Genealogical complexity: writing it up

Penny at podium_croppedYesterday, Scott wrote about genealogical complexity: addressing all the different ways we make modern families and write about them genealogically. As it turns out, many family historians ask questions about just such things:

  • How do I talk about a child born out of wedlock?
  • Do I list my sister’s stepchildren?

As Scott said, we think you should report it all – without judgment. Well, what does that look like? The first place a child appears in a Register­-style sketch is in a child list, and it’s the child-intro line where you give the salient information. Here are some examples:

Adopted children of John10 and Mary (Smith) Doe:

Child of Georgia Charles (Clark) Jones, adopted by John6 Jones:

Children of Mary (Smith) Doe, stepchild of John10 Doe:

Child of George and Ellen (Stein) Mather, adopted by Samuel and Ann7 (Stuart) Williams:

Child of Ann7 Stuart: [father unknown to you, the writer]

Children of John10 Doe and Mary Smith: [unmarried parents or parents not sharing surname]

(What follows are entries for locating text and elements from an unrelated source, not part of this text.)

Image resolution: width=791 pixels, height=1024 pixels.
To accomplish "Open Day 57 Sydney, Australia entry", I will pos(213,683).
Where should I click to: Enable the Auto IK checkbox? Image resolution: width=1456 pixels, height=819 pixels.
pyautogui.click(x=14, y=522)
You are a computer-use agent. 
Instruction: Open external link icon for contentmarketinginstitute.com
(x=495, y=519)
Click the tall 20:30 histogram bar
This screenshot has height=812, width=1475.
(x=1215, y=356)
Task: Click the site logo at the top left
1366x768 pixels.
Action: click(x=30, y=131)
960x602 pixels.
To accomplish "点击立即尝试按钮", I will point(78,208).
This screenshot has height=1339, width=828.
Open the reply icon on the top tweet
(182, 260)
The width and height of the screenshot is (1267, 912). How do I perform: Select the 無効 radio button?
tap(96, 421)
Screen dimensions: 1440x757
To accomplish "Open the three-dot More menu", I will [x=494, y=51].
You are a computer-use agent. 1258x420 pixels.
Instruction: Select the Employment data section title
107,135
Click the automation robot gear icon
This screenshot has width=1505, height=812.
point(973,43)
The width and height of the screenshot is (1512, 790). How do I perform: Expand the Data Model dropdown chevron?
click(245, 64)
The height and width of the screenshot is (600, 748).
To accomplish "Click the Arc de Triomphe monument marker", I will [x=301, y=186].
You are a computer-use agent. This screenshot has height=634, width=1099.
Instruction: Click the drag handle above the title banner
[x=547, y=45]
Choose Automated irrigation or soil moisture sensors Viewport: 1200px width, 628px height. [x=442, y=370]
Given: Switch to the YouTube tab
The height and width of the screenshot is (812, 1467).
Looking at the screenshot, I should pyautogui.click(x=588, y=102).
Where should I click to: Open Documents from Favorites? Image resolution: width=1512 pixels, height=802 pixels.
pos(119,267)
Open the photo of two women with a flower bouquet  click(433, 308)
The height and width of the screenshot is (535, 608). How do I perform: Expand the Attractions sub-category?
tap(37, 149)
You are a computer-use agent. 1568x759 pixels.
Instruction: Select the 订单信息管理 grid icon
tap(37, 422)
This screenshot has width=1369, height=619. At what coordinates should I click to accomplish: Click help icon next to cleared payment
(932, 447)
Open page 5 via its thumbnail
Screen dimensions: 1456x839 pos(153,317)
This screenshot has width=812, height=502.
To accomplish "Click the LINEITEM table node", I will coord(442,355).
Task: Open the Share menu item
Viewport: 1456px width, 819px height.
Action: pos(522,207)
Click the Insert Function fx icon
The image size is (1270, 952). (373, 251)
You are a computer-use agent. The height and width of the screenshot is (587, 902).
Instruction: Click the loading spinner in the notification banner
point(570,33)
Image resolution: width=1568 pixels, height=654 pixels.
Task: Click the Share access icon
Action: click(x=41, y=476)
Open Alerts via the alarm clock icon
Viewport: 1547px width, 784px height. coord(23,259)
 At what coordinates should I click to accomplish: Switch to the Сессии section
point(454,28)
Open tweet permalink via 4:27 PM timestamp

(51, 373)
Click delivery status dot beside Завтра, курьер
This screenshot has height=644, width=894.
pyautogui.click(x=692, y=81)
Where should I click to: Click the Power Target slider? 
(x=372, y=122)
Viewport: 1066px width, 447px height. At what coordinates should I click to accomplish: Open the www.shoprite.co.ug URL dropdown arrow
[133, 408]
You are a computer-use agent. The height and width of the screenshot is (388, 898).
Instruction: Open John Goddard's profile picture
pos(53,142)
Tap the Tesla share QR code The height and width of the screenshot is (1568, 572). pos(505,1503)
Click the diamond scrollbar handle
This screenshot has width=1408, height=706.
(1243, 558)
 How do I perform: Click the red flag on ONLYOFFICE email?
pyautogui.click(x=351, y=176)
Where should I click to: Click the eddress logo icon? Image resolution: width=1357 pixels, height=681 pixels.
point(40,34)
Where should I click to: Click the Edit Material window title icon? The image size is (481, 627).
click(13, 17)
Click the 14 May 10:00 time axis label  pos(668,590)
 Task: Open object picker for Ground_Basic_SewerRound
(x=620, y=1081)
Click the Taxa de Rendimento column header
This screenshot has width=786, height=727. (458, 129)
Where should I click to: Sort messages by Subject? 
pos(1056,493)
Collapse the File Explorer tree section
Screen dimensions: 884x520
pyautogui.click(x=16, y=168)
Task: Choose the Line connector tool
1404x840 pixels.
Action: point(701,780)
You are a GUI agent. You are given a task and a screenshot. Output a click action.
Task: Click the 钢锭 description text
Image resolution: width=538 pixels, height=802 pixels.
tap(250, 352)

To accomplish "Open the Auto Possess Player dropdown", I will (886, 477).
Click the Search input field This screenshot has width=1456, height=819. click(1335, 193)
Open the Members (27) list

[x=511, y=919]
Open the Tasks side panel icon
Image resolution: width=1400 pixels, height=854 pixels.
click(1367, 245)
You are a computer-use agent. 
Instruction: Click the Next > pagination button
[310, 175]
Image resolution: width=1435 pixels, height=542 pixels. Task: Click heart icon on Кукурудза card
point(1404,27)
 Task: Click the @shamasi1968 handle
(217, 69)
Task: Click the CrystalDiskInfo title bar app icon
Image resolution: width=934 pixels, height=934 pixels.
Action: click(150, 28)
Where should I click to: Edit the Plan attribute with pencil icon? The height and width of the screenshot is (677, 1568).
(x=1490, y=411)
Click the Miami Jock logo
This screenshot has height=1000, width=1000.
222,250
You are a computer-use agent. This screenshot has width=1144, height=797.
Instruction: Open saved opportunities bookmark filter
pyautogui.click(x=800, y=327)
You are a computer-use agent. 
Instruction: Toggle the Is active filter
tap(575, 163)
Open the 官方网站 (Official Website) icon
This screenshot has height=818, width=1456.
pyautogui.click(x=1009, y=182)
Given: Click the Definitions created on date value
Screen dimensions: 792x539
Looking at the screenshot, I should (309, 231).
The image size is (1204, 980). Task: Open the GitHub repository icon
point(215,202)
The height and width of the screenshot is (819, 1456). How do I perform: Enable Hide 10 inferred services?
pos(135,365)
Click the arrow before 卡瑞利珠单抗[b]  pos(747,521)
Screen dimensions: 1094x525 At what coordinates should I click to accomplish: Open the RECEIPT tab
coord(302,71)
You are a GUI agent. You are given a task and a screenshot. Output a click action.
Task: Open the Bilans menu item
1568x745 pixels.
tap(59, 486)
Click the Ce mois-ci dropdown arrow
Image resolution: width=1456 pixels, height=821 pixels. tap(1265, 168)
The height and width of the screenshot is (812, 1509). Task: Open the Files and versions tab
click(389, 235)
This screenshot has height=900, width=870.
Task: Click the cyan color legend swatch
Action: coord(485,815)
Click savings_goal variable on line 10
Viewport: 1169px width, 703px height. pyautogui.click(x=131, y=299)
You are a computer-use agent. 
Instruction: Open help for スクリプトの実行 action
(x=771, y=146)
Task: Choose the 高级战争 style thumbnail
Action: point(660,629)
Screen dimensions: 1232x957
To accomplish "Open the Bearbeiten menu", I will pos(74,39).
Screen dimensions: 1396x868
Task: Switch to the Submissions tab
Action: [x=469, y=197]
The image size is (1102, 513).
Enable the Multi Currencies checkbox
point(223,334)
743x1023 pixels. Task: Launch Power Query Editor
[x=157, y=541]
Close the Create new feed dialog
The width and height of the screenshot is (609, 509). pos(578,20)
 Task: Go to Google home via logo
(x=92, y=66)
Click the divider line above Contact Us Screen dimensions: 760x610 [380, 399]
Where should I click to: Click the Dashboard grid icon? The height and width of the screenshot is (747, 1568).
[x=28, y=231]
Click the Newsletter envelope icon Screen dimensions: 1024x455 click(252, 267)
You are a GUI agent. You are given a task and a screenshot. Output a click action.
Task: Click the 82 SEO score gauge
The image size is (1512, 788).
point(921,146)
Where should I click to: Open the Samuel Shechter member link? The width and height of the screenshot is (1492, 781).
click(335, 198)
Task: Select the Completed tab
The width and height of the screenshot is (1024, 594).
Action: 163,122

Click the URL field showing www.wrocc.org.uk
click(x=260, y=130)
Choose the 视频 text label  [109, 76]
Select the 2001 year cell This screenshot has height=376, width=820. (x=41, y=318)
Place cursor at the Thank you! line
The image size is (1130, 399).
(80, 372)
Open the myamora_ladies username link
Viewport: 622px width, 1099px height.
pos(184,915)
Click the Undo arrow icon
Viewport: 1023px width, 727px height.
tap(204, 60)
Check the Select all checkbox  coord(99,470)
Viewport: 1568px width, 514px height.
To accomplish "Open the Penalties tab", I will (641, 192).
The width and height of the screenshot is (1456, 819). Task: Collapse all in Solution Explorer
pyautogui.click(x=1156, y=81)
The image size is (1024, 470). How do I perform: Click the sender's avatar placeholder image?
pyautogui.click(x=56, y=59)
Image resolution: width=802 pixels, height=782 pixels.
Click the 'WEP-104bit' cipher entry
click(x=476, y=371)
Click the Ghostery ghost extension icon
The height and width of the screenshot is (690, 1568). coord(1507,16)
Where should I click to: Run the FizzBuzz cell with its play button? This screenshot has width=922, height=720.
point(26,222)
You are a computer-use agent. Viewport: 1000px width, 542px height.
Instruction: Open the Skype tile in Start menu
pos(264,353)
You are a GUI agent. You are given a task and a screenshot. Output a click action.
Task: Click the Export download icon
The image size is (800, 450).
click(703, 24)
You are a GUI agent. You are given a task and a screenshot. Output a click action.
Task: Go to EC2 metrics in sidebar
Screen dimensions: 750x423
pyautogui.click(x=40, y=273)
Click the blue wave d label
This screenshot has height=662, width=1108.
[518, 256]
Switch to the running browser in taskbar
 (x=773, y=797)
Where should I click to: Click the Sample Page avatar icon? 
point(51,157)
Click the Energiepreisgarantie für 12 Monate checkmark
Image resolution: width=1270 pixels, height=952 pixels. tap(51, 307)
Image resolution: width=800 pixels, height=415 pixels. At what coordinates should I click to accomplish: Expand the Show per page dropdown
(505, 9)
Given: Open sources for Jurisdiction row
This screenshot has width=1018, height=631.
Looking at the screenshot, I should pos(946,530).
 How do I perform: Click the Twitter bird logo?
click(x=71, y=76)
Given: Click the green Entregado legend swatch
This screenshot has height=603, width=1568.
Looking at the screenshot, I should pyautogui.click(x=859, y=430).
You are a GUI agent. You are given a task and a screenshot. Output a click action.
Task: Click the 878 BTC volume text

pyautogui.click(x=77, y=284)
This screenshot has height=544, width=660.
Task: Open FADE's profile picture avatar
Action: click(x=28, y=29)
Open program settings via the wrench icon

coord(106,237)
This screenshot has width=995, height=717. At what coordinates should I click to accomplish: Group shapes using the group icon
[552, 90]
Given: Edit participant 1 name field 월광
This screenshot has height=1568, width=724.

Children of John10 Doe and Harry Smith:

Children of Mary10 and Jane Smith-Doe:

If a parent has another child outside a marriage, make two lists:

Children of John10 and Mary (Smith) Doe: <list children of marriage>

Child of John10 Doe: <list child of relationship, giving date of birth, which will speak for itself>

If your subject has children from several different relationships, whether married or not, simply make separate lists of children for each relationship. If you don’t know the father of any, just make one list. Back to Scott’s point: you’re reporting what you know, without judgment.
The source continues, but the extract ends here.